(Records from a collection)

○ ○ ○ ○

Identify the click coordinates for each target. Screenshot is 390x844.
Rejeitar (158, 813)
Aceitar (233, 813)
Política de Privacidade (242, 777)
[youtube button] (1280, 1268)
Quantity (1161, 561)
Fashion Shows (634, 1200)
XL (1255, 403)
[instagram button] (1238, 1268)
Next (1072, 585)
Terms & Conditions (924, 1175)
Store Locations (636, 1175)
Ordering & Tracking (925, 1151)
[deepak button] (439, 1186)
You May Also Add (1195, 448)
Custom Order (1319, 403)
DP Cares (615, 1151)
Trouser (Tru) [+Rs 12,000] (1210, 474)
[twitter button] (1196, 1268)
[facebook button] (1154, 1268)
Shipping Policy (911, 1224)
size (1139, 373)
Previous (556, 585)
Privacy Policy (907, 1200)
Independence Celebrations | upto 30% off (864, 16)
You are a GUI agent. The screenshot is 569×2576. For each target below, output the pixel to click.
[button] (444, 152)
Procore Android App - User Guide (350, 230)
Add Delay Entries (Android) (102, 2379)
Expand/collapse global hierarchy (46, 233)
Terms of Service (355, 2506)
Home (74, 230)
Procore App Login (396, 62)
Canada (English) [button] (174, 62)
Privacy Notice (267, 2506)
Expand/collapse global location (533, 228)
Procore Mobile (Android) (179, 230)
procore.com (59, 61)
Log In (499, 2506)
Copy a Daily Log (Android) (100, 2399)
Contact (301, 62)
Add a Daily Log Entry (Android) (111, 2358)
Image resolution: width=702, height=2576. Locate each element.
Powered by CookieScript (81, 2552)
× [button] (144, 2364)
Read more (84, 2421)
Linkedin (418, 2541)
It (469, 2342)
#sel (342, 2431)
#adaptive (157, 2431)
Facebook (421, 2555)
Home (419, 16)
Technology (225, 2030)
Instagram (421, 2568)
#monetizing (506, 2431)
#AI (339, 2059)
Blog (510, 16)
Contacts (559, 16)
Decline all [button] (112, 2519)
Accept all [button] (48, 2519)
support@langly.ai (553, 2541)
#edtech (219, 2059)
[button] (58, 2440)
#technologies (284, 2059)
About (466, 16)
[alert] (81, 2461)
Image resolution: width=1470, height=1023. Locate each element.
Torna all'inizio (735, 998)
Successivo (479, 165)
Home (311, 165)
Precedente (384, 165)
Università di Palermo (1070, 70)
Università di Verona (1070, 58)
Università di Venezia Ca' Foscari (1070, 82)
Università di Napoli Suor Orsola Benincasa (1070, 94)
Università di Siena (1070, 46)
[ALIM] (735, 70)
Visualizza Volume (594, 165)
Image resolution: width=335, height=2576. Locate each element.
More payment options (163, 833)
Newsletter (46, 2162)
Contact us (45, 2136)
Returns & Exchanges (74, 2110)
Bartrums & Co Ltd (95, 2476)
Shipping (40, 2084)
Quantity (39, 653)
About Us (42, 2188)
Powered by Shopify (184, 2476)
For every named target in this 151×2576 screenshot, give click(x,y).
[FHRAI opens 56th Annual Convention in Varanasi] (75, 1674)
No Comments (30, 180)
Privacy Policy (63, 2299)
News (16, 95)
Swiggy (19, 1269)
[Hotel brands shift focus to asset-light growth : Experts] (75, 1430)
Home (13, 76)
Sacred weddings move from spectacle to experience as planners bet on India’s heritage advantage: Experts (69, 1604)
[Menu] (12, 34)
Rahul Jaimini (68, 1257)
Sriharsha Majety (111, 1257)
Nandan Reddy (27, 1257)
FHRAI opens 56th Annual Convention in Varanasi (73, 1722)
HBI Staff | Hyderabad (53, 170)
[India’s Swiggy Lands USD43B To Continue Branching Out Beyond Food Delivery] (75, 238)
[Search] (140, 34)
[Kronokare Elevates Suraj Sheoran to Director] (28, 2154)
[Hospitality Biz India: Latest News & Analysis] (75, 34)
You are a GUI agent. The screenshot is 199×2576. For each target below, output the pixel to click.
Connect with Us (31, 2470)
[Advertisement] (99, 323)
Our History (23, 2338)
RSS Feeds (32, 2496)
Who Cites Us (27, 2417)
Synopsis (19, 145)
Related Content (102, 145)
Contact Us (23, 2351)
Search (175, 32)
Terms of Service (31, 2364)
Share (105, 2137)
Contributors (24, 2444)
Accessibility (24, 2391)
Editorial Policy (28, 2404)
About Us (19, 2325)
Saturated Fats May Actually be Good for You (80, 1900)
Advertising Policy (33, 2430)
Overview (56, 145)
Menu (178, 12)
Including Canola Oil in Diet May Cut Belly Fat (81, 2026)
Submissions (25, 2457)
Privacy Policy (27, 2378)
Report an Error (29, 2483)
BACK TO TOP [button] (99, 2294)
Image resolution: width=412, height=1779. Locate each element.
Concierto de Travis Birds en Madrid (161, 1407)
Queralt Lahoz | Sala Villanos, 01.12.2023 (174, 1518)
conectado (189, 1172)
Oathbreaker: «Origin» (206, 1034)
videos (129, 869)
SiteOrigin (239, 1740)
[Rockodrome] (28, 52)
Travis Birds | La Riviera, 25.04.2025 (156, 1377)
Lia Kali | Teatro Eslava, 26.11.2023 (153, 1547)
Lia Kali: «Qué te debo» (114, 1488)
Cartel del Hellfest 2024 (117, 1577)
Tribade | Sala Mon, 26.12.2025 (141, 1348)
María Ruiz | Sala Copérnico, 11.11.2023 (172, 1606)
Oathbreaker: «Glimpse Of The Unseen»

○ ○ ○ ○

*ASSIGNMENT:* Take the records above and return, word for word, only the lines that fall from the line with "Contact (301, 62)" to the line with "Contacts (559, 16)", both of them included.

*EXPECTED OUTPUT:*
Contact (301, 62)
Add a Daily Log Entry (Android) (111, 2358)
Image resolution: width=702, height=2576. Locate each element.
Powered by CookieScript (81, 2552)
× [button] (144, 2364)
Read more (84, 2421)
Linkedin (418, 2541)
It (469, 2342)
#sel (342, 2431)
#adaptive (157, 2431)
Facebook (421, 2555)
Home (419, 16)
Technology (225, 2030)
Instagram (421, 2568)
#monetizing (506, 2431)
#AI (339, 2059)
Blog (510, 16)
Contacts (559, 16)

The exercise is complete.